Data excerpts:
########

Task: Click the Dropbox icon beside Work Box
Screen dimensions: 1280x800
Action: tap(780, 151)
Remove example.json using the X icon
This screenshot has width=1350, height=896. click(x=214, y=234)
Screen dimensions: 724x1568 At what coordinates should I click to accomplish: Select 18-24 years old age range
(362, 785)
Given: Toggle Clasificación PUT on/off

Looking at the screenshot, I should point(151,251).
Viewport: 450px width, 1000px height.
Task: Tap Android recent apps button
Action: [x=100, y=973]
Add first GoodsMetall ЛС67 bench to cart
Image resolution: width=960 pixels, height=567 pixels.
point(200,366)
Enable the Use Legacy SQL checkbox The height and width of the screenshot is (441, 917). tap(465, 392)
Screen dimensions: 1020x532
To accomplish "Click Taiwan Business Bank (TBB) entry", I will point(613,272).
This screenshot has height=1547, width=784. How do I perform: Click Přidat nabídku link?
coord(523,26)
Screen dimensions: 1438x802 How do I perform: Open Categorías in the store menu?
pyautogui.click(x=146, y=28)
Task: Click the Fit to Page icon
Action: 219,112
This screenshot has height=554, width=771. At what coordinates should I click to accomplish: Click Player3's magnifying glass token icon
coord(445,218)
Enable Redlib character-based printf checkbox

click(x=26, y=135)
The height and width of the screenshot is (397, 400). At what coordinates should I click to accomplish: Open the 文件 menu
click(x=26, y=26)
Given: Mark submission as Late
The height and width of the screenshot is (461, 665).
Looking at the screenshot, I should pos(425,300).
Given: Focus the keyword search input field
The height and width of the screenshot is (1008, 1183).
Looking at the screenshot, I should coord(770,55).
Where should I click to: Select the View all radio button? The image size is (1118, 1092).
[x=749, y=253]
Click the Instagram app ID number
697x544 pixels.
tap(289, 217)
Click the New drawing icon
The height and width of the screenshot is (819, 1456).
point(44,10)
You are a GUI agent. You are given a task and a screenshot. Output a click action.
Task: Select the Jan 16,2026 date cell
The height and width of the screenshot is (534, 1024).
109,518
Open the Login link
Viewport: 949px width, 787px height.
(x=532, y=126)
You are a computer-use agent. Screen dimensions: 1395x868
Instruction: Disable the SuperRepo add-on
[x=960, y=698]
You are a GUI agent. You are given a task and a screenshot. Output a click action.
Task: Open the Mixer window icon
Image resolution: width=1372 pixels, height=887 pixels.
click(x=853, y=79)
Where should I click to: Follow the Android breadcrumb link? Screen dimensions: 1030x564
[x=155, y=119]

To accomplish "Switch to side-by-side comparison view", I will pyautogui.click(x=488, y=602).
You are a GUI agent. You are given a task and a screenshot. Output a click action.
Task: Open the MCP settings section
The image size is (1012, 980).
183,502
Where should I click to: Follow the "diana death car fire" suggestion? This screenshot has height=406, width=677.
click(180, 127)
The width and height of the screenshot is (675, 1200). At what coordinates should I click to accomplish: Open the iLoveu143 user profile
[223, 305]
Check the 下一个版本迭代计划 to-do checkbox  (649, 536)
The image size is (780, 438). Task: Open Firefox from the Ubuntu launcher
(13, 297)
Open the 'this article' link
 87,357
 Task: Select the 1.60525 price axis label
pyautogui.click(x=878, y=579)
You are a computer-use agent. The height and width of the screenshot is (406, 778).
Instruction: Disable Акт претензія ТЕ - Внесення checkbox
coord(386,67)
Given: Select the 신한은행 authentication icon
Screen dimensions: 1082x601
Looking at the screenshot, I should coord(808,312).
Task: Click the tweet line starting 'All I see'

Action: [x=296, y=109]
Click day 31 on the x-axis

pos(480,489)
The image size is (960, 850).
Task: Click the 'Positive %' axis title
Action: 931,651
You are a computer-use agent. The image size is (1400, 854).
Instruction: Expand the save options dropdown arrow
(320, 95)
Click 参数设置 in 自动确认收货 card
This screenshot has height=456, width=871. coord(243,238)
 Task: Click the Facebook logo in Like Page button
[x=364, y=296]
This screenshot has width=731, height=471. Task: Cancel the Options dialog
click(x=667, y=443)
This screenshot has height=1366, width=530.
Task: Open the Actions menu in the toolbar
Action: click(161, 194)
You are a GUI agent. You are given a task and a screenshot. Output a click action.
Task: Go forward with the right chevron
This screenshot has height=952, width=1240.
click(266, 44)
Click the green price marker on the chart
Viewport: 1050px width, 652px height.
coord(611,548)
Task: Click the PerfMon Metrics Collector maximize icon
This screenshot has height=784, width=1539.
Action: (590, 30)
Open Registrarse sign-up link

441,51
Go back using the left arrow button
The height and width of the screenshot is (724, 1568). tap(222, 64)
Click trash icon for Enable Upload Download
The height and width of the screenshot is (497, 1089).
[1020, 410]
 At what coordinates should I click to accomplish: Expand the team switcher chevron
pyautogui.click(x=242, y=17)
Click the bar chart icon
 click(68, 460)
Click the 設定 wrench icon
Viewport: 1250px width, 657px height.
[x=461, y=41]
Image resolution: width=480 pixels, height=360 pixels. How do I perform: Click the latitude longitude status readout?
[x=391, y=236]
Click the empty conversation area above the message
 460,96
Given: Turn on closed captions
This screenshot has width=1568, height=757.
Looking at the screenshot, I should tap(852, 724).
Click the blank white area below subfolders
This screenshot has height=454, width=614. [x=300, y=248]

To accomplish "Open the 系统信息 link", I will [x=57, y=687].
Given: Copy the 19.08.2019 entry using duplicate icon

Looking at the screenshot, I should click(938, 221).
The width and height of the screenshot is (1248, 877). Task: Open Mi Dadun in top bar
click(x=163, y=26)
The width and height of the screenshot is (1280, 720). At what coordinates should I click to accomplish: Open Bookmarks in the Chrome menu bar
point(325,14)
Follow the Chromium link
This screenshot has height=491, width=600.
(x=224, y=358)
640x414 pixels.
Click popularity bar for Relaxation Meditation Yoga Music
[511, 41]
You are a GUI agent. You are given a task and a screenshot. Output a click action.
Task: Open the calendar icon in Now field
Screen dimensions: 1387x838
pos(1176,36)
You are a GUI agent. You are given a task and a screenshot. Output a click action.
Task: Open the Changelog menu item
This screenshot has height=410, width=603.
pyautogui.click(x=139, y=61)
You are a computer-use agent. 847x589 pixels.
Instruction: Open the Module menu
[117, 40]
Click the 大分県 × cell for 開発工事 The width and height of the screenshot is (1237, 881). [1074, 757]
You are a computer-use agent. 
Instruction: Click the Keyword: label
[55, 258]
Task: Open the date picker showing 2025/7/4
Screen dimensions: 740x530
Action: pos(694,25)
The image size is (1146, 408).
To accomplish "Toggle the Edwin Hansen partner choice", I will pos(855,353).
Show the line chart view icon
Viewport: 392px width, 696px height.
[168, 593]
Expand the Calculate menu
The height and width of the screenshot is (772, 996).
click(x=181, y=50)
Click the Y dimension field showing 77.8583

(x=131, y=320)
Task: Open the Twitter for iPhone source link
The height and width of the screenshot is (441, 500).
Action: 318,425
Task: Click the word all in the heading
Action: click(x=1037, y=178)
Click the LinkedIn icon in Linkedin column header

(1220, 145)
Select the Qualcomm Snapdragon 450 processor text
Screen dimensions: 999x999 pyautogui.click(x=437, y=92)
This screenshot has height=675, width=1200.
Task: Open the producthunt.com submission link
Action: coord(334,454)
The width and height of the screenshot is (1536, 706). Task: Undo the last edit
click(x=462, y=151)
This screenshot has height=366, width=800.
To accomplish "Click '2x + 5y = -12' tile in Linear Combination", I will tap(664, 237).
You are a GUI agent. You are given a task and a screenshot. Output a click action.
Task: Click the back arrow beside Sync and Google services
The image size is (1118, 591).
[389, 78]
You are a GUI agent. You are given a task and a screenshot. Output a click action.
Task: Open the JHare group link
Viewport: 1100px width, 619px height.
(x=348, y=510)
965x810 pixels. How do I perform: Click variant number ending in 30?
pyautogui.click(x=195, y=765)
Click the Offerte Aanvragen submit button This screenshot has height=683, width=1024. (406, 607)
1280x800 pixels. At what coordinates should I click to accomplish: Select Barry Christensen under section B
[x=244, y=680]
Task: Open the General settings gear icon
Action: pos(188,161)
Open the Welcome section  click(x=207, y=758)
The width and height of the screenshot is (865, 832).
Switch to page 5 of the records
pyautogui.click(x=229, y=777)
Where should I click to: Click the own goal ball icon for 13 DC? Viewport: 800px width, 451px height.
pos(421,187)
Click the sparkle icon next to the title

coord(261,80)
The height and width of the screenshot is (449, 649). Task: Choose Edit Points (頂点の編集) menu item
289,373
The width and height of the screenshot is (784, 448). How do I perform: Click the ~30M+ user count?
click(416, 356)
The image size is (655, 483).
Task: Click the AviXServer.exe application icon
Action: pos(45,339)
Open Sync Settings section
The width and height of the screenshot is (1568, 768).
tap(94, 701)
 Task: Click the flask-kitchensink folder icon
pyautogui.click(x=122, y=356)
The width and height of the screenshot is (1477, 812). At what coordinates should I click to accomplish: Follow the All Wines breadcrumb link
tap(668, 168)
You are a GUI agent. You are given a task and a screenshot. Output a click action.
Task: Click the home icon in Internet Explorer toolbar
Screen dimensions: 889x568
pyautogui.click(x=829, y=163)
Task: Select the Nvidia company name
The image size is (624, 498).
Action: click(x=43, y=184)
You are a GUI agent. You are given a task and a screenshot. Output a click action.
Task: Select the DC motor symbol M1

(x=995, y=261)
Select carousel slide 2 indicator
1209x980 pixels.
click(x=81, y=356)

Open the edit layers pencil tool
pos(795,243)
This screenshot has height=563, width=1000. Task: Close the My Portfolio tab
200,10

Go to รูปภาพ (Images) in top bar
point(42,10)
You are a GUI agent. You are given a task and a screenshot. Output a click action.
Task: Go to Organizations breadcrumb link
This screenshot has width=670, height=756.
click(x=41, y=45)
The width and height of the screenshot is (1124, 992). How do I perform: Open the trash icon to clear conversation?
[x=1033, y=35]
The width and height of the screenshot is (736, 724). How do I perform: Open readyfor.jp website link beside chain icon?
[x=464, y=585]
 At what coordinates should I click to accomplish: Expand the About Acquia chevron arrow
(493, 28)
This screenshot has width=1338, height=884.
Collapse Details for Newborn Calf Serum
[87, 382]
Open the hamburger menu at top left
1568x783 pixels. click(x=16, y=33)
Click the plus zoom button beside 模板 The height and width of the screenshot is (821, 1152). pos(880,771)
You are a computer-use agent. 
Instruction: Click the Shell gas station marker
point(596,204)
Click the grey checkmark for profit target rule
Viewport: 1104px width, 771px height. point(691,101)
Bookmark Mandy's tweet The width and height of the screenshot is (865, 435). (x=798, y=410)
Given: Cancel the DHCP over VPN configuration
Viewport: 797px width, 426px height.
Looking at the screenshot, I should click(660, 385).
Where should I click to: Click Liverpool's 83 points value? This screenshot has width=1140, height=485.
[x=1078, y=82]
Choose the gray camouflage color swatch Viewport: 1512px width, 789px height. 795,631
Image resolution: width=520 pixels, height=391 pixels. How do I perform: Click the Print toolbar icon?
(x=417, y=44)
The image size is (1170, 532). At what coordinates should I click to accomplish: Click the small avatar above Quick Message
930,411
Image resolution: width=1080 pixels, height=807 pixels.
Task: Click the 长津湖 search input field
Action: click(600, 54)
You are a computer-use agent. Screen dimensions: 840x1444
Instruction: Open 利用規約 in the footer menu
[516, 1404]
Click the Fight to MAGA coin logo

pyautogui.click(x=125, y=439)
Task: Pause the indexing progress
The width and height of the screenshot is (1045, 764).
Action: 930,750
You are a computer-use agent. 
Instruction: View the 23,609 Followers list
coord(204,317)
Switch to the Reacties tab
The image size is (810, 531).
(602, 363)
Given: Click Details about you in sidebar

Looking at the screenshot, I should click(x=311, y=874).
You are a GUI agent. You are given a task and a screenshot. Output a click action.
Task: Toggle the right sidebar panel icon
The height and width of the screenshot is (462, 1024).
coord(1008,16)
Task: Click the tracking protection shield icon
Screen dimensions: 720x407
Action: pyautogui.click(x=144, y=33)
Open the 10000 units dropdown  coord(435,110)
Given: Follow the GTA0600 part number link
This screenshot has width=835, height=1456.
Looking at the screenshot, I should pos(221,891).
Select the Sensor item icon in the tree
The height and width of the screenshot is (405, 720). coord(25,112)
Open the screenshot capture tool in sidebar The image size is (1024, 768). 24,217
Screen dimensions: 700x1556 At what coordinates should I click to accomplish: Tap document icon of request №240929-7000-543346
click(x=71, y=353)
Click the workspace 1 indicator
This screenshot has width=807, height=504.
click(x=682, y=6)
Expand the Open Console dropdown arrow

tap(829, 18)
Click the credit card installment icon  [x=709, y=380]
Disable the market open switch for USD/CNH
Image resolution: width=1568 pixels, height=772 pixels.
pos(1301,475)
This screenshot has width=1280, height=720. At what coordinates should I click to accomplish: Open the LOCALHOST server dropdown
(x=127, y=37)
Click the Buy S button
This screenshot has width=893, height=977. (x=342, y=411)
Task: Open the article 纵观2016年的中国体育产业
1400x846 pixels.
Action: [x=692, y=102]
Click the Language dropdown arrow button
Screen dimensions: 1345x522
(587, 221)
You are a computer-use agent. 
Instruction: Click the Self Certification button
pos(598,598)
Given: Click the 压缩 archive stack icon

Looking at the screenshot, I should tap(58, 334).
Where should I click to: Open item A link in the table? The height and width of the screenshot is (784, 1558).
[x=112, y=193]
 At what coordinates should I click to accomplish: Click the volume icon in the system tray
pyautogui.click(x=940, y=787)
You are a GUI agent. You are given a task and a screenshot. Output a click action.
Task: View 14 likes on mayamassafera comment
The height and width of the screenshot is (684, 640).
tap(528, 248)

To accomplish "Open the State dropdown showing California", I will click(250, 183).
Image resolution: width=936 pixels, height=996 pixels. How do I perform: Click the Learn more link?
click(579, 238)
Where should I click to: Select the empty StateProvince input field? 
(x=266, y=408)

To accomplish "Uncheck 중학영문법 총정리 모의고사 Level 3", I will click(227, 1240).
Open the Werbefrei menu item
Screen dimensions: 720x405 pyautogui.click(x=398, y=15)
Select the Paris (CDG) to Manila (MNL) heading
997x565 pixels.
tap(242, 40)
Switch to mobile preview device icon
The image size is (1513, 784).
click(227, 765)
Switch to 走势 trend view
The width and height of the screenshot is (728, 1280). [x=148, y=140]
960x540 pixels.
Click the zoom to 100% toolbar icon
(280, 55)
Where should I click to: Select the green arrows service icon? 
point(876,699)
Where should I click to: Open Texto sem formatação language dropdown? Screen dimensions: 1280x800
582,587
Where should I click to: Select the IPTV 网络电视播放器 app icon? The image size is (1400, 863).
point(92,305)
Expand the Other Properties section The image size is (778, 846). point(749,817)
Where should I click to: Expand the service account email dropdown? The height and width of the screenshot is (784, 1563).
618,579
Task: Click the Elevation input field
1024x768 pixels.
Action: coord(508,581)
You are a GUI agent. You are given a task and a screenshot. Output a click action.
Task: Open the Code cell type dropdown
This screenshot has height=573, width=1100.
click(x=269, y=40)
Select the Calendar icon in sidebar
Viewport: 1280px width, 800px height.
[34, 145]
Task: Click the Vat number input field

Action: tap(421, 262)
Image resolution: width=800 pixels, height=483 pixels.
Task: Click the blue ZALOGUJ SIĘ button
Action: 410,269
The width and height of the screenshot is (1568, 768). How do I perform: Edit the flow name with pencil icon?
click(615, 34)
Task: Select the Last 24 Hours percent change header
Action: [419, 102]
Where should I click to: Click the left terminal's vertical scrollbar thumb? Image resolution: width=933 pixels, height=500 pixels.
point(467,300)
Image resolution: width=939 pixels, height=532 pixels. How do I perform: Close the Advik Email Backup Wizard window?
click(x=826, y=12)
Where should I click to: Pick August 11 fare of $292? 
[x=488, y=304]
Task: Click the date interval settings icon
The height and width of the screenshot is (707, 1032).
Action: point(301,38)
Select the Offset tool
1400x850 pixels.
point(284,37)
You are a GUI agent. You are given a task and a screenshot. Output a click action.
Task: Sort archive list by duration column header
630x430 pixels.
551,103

########

Once you reach the line with "Screen dimensions: 720x407" in the data above, copy it and every line after it exactly, up to and including the line with "Open the screenshot".

## Answer space
Screen dimensions: 720x407
Action: pyautogui.click(x=144, y=33)
Open the 10000 units dropdown  coord(435,110)
Given: Follow the GTA0600 part number link
This screenshot has width=835, height=1456.
Looking at the screenshot, I should pos(221,891).
Select the Sensor item icon in the tree
The height and width of the screenshot is (405, 720). coord(25,112)
Open the screenshot capture tool in sidebar The image size is (1024, 768). 24,217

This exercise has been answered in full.